De vooroorlogse journalistiek is net zo verzuild als de hele Nederlandse samenleving. Echter, slechts enkele weken na de capitulatie in juni 1940 stelt de bezetter in een Stimmungsbericht tevreden vast dat er geen verschil meer wordt ontdekt in de berichtgeving van De Telegraaf, Het Volk en Het Vaderland. Gelijkgeschakeld dus. Weer een jaar later wordt de journalistiek Judenfrei genoemd.
In de chaotische oorlogsdagen van mei 1940 proberen organisaties en individuele journalisten zich een houding te bepalen. Er zijn er die proberen te vluchten naar Engeland. Ook kiezen sommigen een veel radicalere uitweg: zelfdoding. Ze voorzien dat ze als Jood of als reeds lang bekend staande criticus van het nationaalsocialisme, geen toekomst hebben onder een nazibewind. In 1940 ‘kiezen’ binnen de Joodse gemeenschap acht keer zoveel mensen voor de Freitod als in de jaren daarvoor.

#####

◆ Opdrachten:
1. Licht toe waarom sommigen in de tekst over de journalistiek tijdens de bezetting in mei 1940 voor zelfdoding kozen.
2. Schrijf uit de tekst over de journalistiek tijdens de bezetting het gedeelte tussen "De vooroorlogse journalistiek" en "de jaren daarvoor.", beide inbegrepen, woordelijk over.

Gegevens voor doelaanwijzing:
#####

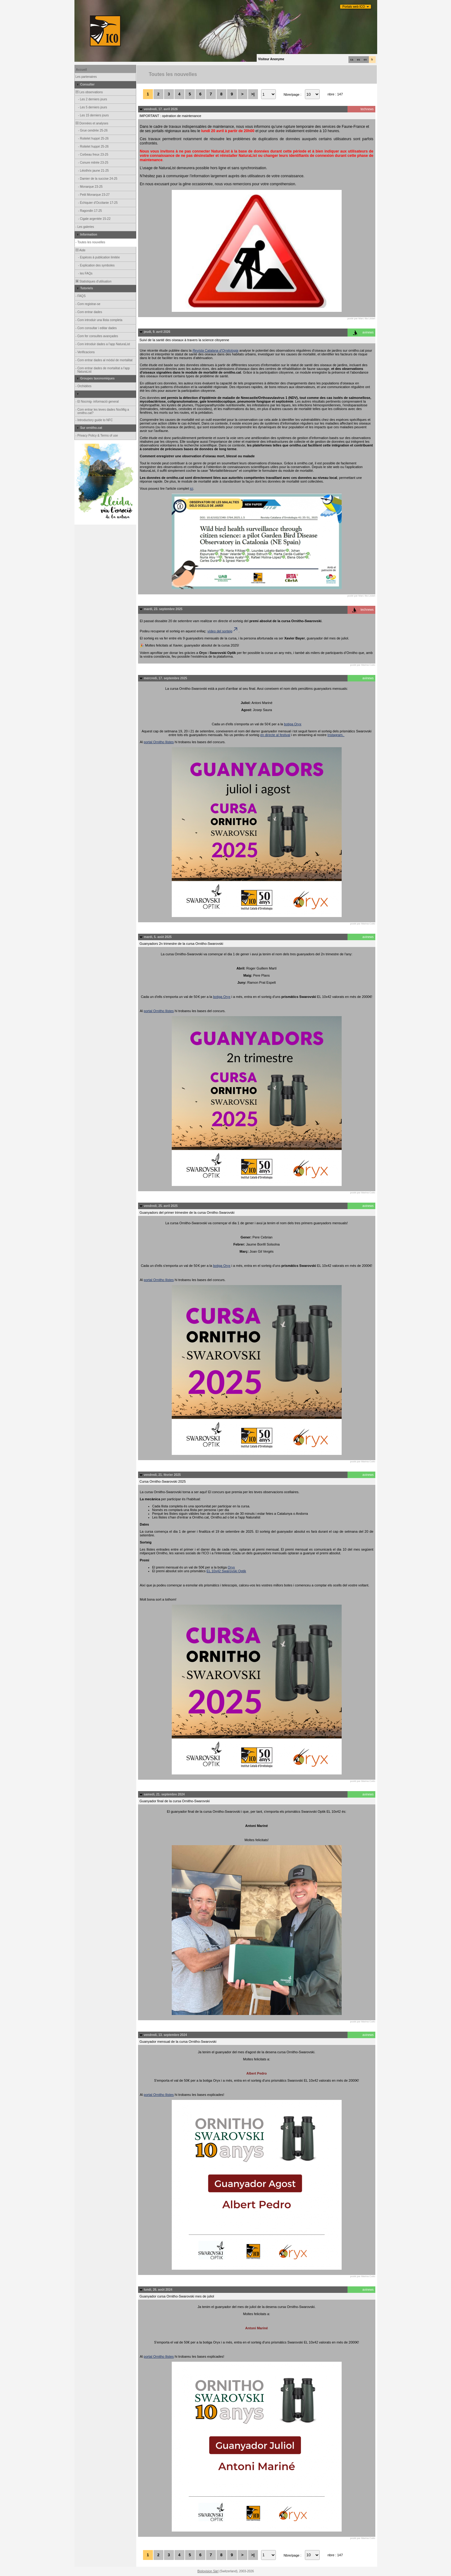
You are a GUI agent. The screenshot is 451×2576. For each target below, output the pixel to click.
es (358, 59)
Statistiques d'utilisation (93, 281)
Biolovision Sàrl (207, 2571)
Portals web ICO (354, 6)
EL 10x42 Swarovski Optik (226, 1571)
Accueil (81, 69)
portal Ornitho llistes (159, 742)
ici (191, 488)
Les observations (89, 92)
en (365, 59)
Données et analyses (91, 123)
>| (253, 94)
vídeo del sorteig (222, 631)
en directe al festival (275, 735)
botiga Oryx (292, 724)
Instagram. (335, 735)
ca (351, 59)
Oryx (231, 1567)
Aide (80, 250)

#####

◆ Overzicht oplossingen:
1. Zij voorzagen dat zij als Jood of als reeds lang bekendstaande criticus van het nationaalsocialisme geen toekomst zouden hebben onder een nazibewind.

2.
De vooroorlogse journalistiek is net zo verzuild als de hele Nederlandse samenleving. Echter, slechts enkele weken na de capitulatie in juni 1940 stelt de bezetter in een Stimmungsbericht tevreden vast dat er geen verschil meer wordt ontdekt in de berichtgeving van De Telegraaf, Het Volk en Het Vaderland. Gelijkgeschakeld dus. Weer een jaar later wordt de journalistiek Judenfrei genoemd.
In de chaotische oorlogsdagen van mei 1940 proberen organisaties en individuele journalisten zich een houding te bepalen. Er zijn er die proberen te vluchten naar Engeland. Ook kiezen sommigen een veel radicalere uitweg: zelfdoding. Ze voorzien dat ze als Jood of als reeds lang bekend staande criticus van het nationaalsocialisme, geen toekomst hebben onder een nazibewind. In 1940 ‘kiezen’ binnen de Joodse gemeenschap acht keer zoveel mensen voor de Freitod als in de jaren daarvoor.